-- WORK REQUIRED --
Copy each line of the records that includes "computer".
***
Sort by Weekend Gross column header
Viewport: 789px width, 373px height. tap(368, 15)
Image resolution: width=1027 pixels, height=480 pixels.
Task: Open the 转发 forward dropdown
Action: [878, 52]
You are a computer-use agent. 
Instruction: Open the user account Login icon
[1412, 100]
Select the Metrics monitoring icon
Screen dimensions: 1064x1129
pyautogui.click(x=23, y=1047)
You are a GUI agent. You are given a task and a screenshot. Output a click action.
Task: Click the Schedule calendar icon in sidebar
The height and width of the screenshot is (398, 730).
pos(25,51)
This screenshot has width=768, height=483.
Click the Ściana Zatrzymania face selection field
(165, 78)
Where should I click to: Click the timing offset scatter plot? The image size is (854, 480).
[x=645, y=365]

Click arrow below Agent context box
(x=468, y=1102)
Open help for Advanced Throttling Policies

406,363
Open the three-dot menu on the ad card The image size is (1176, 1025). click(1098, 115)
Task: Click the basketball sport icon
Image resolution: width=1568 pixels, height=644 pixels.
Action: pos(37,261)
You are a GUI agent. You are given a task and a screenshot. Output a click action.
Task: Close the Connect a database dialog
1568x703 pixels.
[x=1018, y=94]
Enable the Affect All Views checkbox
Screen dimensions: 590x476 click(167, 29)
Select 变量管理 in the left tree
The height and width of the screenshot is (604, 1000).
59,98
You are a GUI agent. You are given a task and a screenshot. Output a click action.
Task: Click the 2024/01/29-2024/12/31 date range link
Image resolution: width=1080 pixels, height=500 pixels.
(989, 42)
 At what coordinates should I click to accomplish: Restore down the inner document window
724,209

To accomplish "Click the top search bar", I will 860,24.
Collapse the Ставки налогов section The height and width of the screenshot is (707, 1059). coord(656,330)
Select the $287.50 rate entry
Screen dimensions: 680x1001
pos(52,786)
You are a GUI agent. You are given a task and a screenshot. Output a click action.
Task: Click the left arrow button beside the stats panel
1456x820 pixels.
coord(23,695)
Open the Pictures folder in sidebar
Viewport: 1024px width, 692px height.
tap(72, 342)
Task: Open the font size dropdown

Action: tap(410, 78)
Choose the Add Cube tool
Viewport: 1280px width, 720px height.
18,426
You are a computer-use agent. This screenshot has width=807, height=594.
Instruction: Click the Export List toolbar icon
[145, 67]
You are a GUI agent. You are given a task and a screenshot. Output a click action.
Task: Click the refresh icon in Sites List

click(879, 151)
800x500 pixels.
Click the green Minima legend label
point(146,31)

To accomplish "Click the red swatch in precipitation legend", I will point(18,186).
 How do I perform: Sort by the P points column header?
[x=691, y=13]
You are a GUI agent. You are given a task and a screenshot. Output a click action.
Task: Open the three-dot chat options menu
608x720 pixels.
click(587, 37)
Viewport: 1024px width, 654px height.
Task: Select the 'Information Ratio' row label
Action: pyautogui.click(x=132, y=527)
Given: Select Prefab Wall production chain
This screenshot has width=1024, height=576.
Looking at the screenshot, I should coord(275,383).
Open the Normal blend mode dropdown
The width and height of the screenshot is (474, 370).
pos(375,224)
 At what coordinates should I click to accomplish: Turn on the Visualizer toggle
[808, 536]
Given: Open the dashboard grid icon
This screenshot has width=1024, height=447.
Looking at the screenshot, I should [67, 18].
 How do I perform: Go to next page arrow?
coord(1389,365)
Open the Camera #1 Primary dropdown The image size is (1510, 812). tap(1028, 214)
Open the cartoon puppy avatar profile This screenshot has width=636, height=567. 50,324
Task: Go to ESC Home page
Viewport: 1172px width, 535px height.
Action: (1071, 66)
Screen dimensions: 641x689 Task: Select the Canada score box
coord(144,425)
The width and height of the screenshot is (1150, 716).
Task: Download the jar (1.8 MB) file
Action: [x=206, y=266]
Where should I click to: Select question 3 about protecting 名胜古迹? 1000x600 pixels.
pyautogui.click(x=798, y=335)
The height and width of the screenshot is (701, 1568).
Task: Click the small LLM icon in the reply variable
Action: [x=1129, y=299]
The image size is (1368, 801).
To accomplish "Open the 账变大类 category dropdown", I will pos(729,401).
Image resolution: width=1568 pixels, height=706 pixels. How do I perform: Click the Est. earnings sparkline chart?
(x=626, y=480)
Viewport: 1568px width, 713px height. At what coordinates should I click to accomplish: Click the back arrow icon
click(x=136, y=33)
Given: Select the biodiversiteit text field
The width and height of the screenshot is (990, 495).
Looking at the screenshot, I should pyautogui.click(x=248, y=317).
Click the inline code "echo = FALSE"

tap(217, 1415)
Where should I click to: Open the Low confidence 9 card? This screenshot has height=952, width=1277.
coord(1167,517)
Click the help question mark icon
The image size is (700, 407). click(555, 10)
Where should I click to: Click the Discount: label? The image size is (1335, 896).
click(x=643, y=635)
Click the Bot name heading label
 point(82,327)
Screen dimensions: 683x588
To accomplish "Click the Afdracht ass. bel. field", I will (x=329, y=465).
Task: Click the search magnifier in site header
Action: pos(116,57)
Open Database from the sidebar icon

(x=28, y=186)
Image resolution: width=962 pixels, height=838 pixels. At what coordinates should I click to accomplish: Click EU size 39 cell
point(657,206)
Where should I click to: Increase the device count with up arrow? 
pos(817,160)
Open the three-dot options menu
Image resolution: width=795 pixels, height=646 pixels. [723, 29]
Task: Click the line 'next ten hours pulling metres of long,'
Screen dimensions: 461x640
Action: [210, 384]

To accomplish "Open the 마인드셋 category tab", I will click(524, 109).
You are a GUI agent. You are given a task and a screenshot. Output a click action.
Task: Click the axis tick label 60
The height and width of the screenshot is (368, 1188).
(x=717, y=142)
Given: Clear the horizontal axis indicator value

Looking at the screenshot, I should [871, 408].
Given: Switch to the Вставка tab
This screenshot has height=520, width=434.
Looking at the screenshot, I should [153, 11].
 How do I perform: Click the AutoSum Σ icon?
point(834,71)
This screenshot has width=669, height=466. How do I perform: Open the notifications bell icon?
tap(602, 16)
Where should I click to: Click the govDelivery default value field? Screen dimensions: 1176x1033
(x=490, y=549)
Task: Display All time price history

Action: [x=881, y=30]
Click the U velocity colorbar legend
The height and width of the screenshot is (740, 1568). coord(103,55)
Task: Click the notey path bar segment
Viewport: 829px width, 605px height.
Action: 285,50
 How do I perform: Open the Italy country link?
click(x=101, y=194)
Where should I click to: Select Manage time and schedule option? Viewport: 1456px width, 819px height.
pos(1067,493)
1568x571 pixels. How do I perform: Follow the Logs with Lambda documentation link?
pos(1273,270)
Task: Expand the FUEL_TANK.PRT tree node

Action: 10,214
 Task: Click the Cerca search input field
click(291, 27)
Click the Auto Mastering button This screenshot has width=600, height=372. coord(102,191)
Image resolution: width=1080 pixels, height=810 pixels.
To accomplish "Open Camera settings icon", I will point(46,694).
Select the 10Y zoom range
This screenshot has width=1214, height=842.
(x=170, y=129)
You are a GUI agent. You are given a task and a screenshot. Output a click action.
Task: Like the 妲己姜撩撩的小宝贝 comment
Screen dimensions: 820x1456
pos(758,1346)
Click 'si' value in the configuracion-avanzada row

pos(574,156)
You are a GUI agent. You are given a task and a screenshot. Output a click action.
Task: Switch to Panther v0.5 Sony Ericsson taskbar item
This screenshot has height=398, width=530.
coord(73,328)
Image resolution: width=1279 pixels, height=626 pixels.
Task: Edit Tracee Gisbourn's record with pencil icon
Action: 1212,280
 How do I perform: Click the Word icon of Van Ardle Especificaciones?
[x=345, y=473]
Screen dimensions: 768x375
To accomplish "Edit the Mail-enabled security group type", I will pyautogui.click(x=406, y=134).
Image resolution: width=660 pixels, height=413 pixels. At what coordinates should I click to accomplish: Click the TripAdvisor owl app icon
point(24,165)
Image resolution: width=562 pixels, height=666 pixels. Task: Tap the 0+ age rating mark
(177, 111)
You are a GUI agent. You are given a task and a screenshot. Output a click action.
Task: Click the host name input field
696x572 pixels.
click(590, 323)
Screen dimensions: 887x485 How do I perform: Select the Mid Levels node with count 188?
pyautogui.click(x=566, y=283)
***
-- FINISHED EXERCISE --
You are a computer-use agent. 
You are a computer-use agent. This screenshot has width=807, height=594.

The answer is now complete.